El rito de poner a los muertos una moneda en la boca para que pudiera pagar el pasaje y cruzar la laguna Estigia era una superstición bastante común entre los terranos del Imperio. ¿Tenían una costumbre parecida en el exterior?

—¿De dónde creéis que es esta mon…?

Astharoshe se detuvo en seco. Al girarse, una foto colgada en la pared había capturado su atención.

—¿Eso es…?

Desde la plancha de tonos grisáceos, la familia entera la miraba serenamente, vestidos con ricos ropajes. El cabeza de familia tenía el aspecto de un hombre tenaz. La esposa, sentada a su lado, parecía una mujer solícita. El hijo mayor tenía cara de hombre sincero. Le acompañaban su esposa, con expresión casta, y el bebe acabado de nacer. El hermano menor ponía una expresión traviesa. A su lado…

Una voz vacilante se dirigió a la inspectora desde una esquina del cuarto.

—¿Qu…, qué ocurre?

—Falta un cadáver… ¿Dónde está el cadáver de la niña?

En el centro de la fotografía se veía una niña ligeramente separada del grupo. Era una jovencita adolescente, de ojos grandes.

—¿Dónde está? ¿Ha salido con vida?

—Un momento. Voy a ver qué dice el informe —dijo el sacerdote, hojeando los documentos hasta que se detuvo en una página—. A ver. Foscarina Corleone. Diecisiete años… ¿Eh? Hace un mes que se fue de casa.

—¿Se escapó?

—Así es. Parece que discutió con su padre acerca de su novio.

—¿Discutieron? ¿Por qué?

—Pues porque… ¡Ah, claro! La idea del matrimonio es diferente en el Imperio. Es una historia un poco larga, pero…

Astharoshe movió la cabeza bruscamente. No tenía tiempo de oír una conferencia sobre las costumbres terranas.

—Da lo mismo. ¿Dónde está la niña?

—Está desaparecida. Hay una orden de búsqueda, pero su paradero aún es desconocido. Un testigo la vio cerca de donde trabajaba su novio, el casino de lujo INRI…

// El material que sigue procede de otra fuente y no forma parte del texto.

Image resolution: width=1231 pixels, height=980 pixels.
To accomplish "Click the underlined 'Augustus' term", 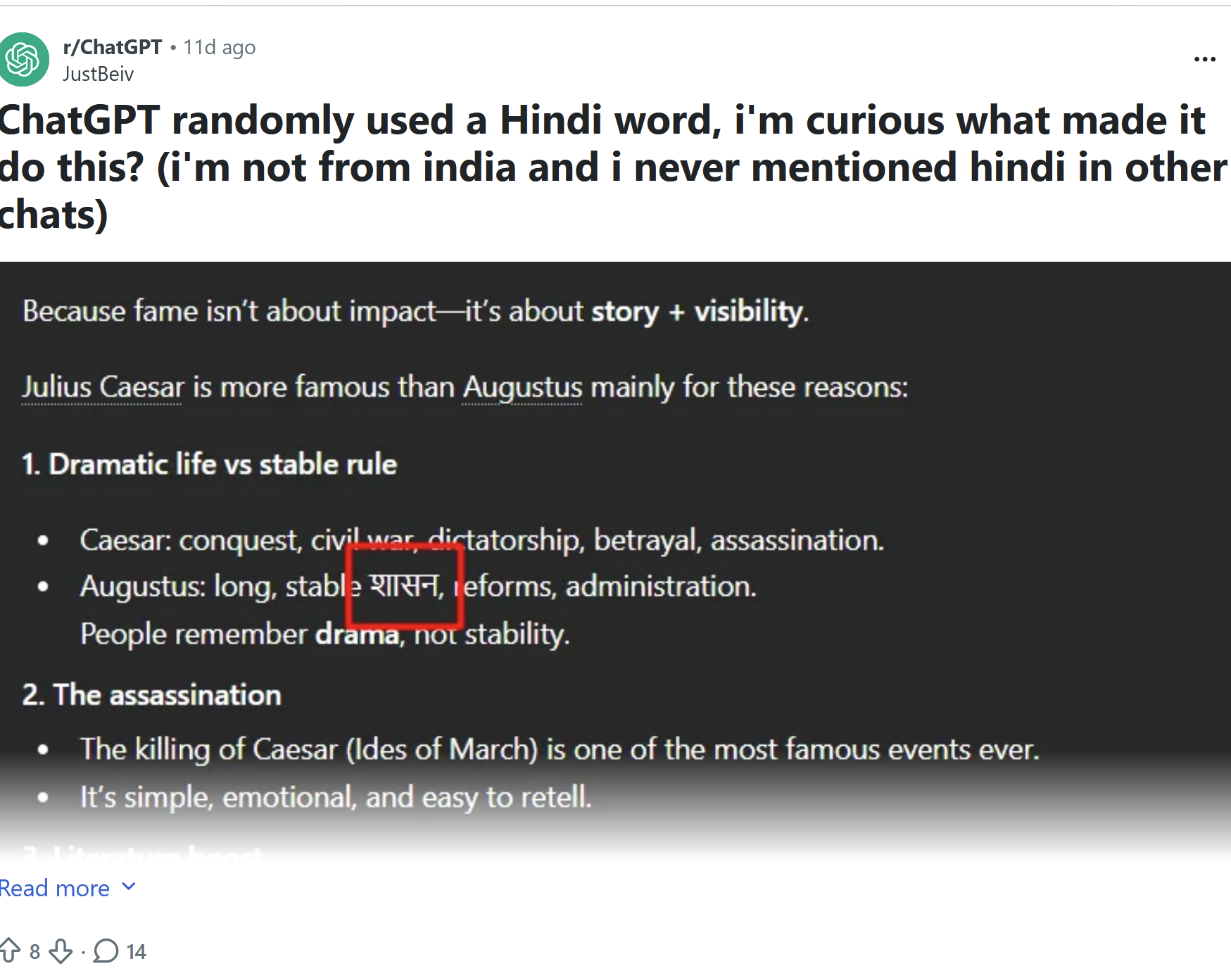I will [x=522, y=387].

El sacerdote interrumpió la explicación para dirigirse nerviosamente a Astharoshe, que se había dado la vuelta para marcharse.

—¡Un momento! ¿Dónde vais?

—Vuelvo a mi hotel… Hoy ya no podemos hacer nada más.

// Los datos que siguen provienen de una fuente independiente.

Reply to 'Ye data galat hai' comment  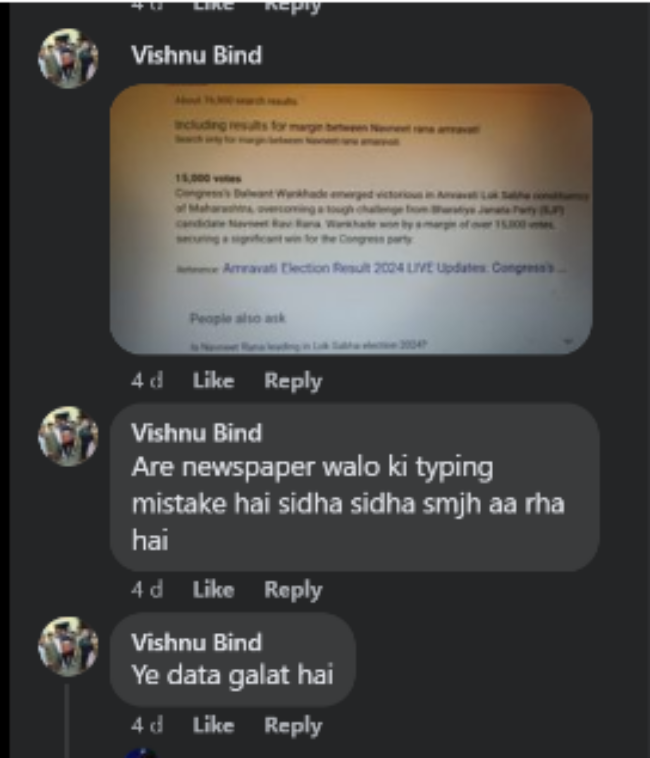click(x=293, y=726)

Abriendo la puerta de salida, Astharoshe puso cara de mal humor. El aire se empezaba a teñir de azul y los mirlos ya se habían puesto a cantar. No quedaba mucho para que la dulce oscuridad diera paso a la horrible luz del sol.

—Mañana…, esta noche, en vuestros términos…, iremos a ese lugar. Venid a buscarme al hotel a la puesta de sol.

Después de ponerse las gafas, Astharoshe le lanzó al sacerdote la ficha del casino.